The XMega series is a powerful addition to the existing arsenal of Atmel’s AVR-core micros. As much as I have personally studied about it so far and felt, the XMega series incorporates many features of conventional 32-bit ARM micros like alternate I/O pin mapping functionalities, sophisticated clock options and data buses, multiple communication platforms that have several uses, variety of capture-PWM options, 12-bit ADCs and DACs, DMA controller, USB hardware, etc. with the good old AVR core. Thus you get one hell of an 8/16 bit MCU that can fulfil your wildest micro desires. In terms of unit cost, resources and user flexibilities this family of micro can beat any present day micro in most of the scenarios. Unlike other manufacturers who design chips as to fit specific applications, there’s no limit for XMega series. It is one controller with unlimited possibilities that can fit into any application. Indeed it is a true Atmel slogan now:
“My microcontroller can beat the hell out of your microcontroller.”
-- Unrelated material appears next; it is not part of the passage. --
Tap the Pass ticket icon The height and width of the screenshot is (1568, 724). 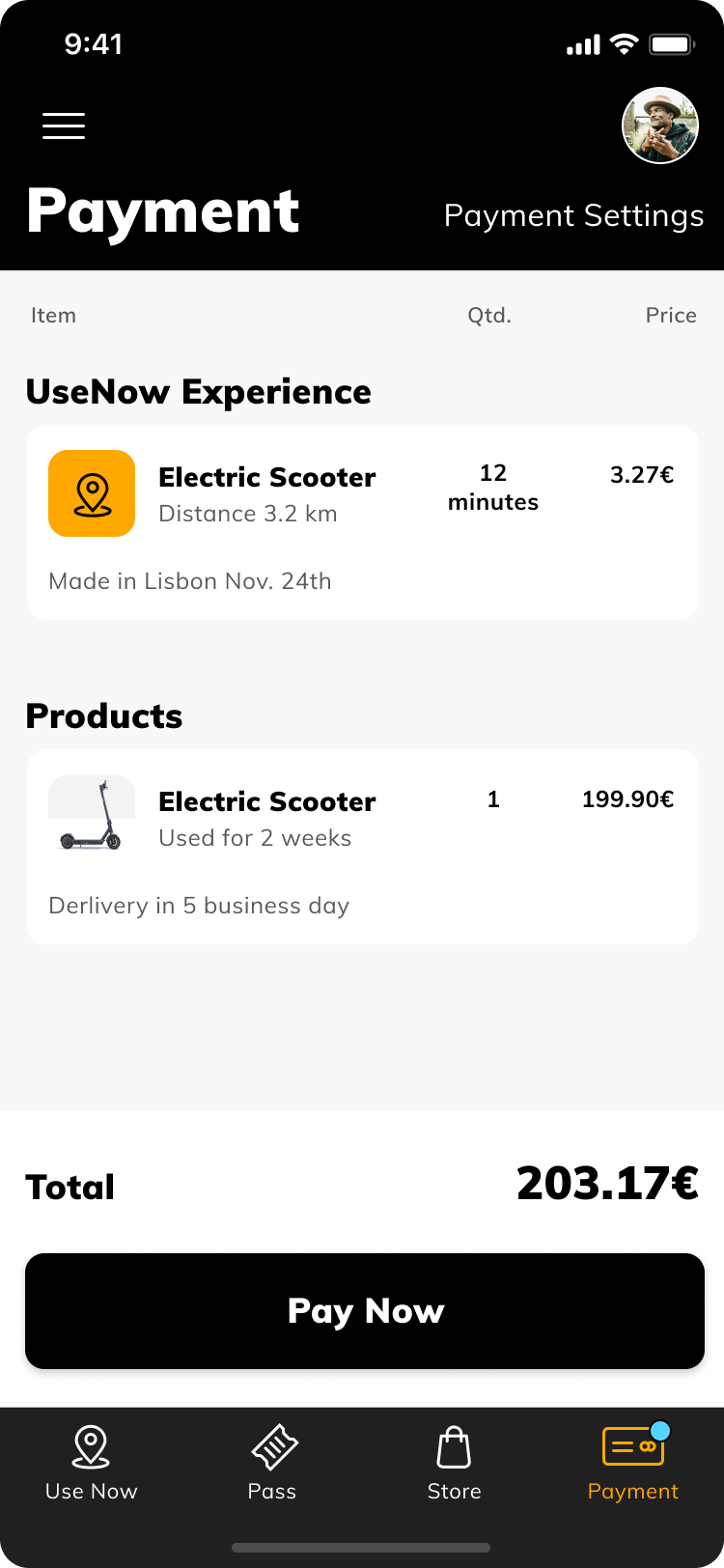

There are several things that are should be known. XMega is still a relatively new breed of micro. There’s literally nothing similar to it in the market no matter which manufacturer you can name. As I said Atmel added literally everything that can be imagined. Initial XMega devices had several hardware flaws and were unstable. They had problems related to power and operational stability. However these shortcomings are no longer there as they were. Atmel dramatically improved this new line of devices and are yet doing a lot of R&D on it. The older successful AVR Mega series micros are not as same as XMegas and so what can be applied to Mega AVR can’t be applied for the XMegas. There are significant differences both in terms of hardware and software but still there are similarities.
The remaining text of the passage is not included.